### [Task to complete]
What are the lines, copied exactly, from the one containing "HOME (46, 2070)" through the last line of the records below, both included?

### [Data listing]
....
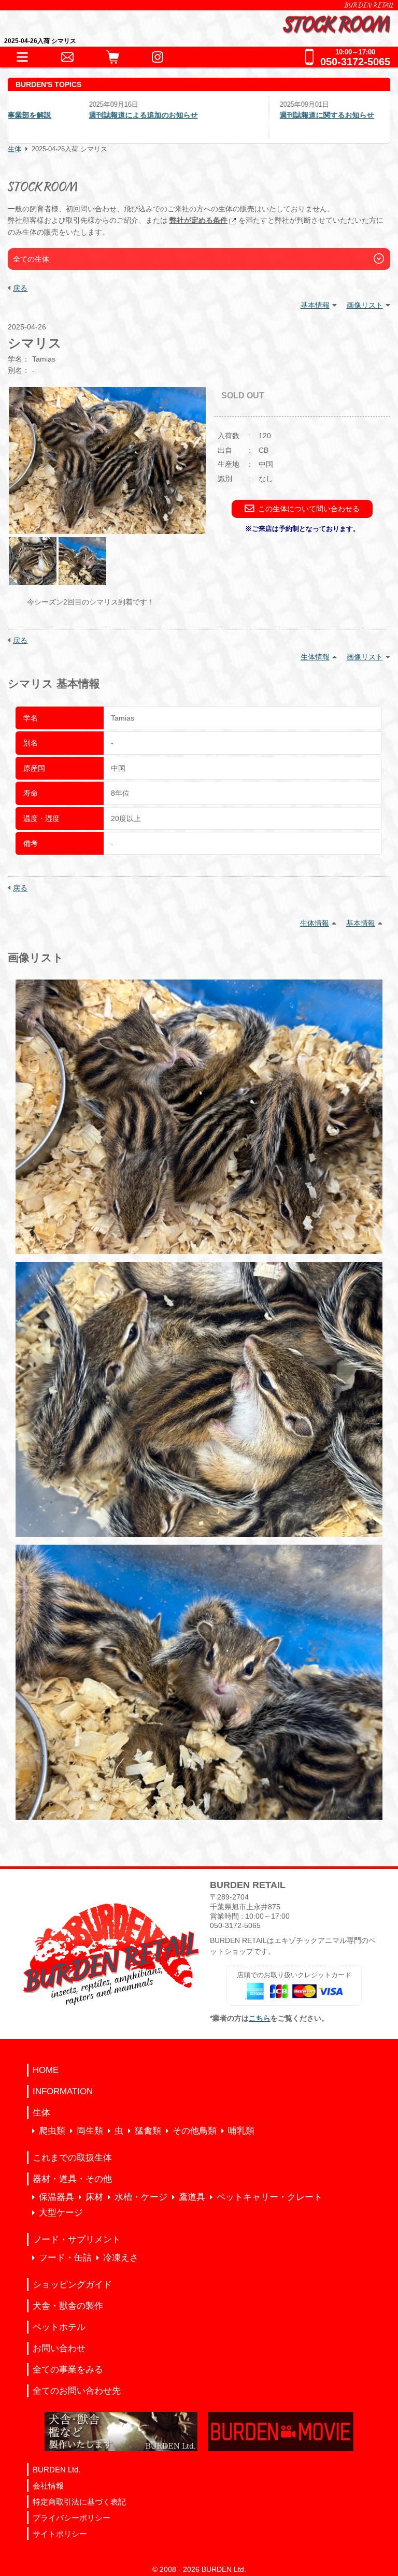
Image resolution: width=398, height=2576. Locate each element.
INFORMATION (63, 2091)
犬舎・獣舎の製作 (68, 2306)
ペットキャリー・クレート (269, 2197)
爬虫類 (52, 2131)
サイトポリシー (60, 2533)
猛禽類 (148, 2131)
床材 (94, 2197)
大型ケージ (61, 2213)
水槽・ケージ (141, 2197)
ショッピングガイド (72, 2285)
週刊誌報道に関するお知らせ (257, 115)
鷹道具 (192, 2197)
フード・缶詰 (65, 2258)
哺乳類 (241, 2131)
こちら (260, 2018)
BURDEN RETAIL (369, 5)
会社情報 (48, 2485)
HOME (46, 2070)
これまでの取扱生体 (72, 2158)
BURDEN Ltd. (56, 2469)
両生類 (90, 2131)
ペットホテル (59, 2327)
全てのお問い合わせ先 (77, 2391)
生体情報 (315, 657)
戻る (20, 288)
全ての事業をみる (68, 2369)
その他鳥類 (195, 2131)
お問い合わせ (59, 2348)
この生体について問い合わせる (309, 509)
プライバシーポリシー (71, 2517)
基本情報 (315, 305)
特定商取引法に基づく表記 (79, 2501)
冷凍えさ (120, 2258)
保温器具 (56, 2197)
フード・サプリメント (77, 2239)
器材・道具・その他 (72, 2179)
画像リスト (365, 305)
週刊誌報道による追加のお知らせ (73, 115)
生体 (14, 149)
....
### [Response area]
HOME (46, 2070)
これまでの取扱生体 (72, 2158)
BURDEN Ltd. (56, 2469)
両生類 (90, 2131)
ペットホテル (59, 2327)
全てのお問い合わせ先 (77, 2391)
生体情報 (315, 657)
戻る (20, 288)
全ての事業をみる (68, 2369)
その他鳥類 (195, 2131)
お問い合わせ (59, 2348)
この生体について問い合わせる (309, 509)
プライバシーポリシー (71, 2517)
基本情報 (315, 305)
特定商取引法に基づく表記 (79, 2501)
冷凍えさ (120, 2258)
保温器具 (56, 2197)
フード・サプリメント (77, 2239)
器材・道具・その他 (72, 2179)
画像リスト (365, 305)
週刊誌報道による追加のお知らせ (73, 115)
生体 (14, 149)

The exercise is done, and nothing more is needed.